— What is needed —
Complete, exact copies of all entries are needed.

— Provided data —
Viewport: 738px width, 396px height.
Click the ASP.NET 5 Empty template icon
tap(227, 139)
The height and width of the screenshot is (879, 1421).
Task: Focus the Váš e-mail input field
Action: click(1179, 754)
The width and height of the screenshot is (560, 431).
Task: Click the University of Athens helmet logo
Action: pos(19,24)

— Task answer —
Viewport: 738px width, 396px height.
Click the ASP.NET 5 Empty template icon
tap(227, 139)
The height and width of the screenshot is (879, 1421).
Task: Focus the Váš e-mail input field
Action: click(1179, 754)
The width and height of the screenshot is (560, 431).
Task: Click the University of Athens helmet logo
Action: pos(19,24)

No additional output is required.